The Thinking Poet



Sulky, moping days these.

The sun has taken leave of absence

Giving no forwarding address.

I groan at the prospect under slate-grey skies.


Slate-grey sky, slate-grey stone; like attracts like.

I reach for the fossil on my desk

Found last summer on a rock-strewn beach.

When time outstays its welcome, as now,

I take the flake and turn it under light.

It has a kind of magic gained through years,

Imprinted when primeval mud gave mould.


Diamante-sparkling, this grizzled grave contains a five-pronged foot-print splayed,

An ammonite, Roman helmet-shaped,

And a whitened worm, its corrugated contour like an apple grub

Curled, maybe chewing when the death-ooze flowed.

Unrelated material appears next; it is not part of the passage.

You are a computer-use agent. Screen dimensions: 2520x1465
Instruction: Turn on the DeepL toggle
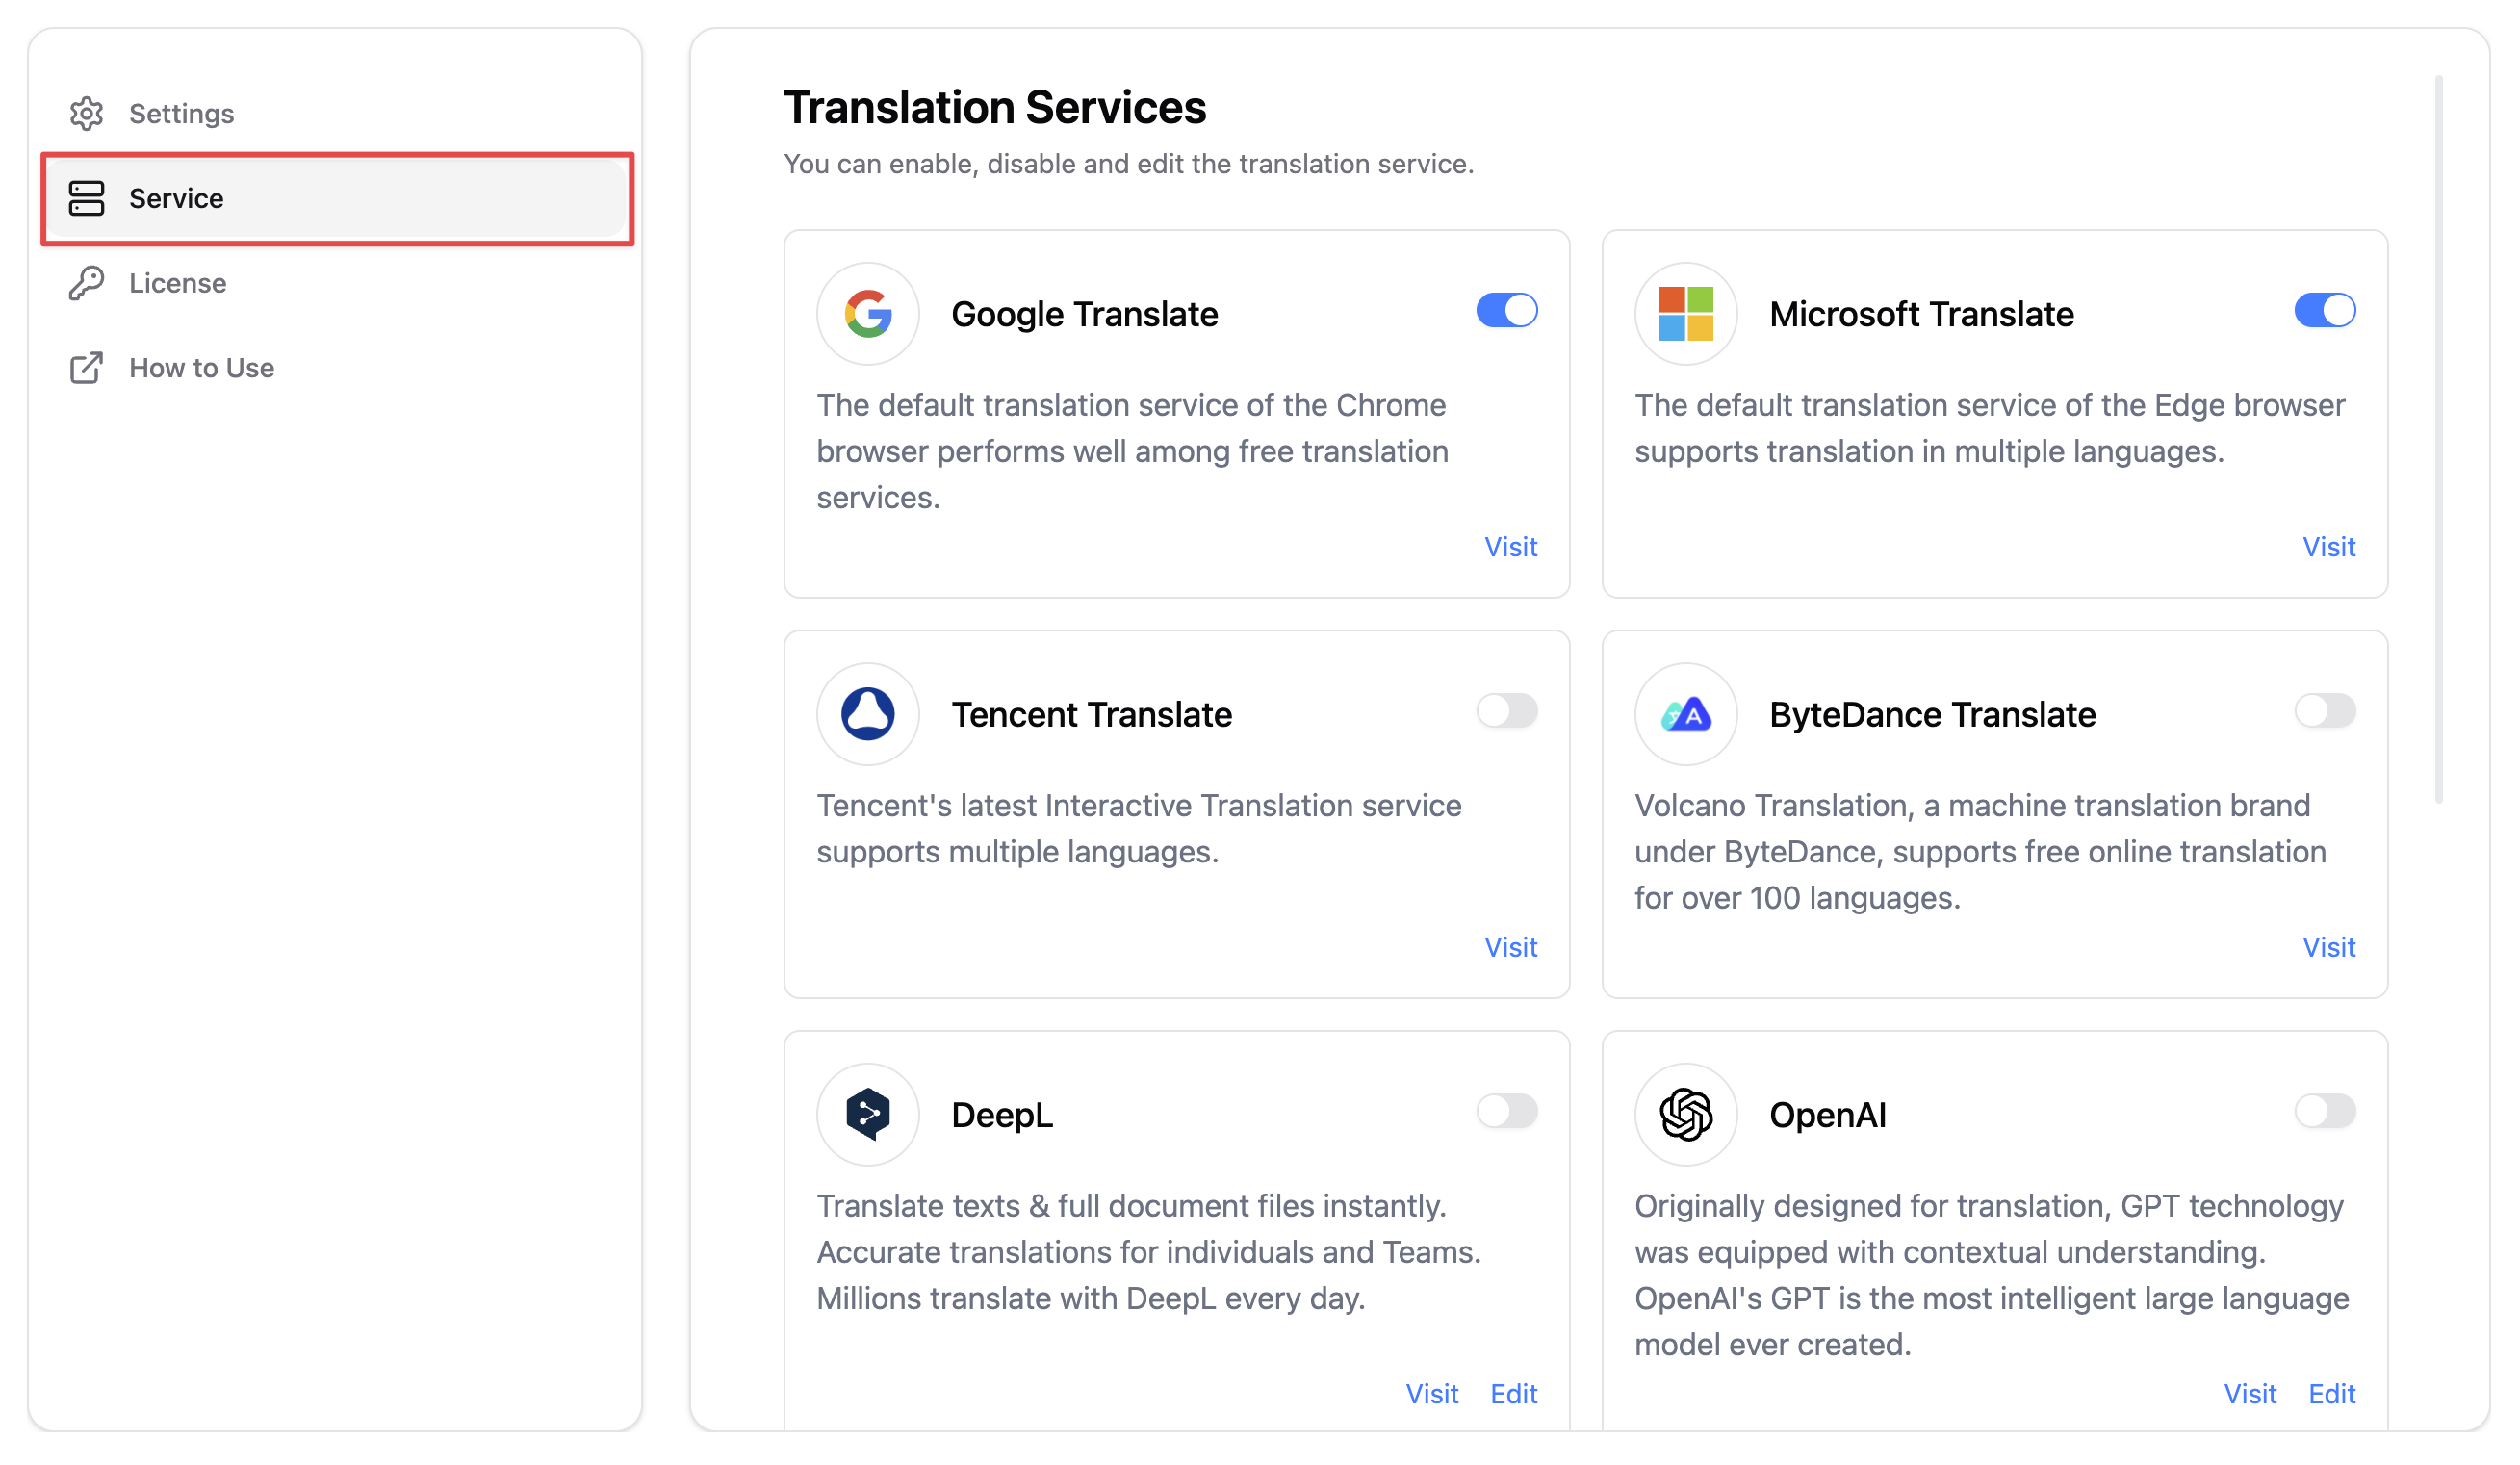point(1507,1111)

Once these signatures signified life,

Movement under the sun

Before their sudden sentence was begun.


Beneath this heaped-up porridge sky,

An unappetizing diet for days,

I gaze in pity at the cephalopod

Once frisking through warm waters by its tentacled head

Enjoying carefree freedom in the light.

Then trapped a hundred and fifty mega-years.

Your reprieve of light comes late, much too late.


I sit through this simulated night

Waiting for the coming of the light,

Hoping that a knight in shining mail,

Might free me from this slate-grey fossil gaol.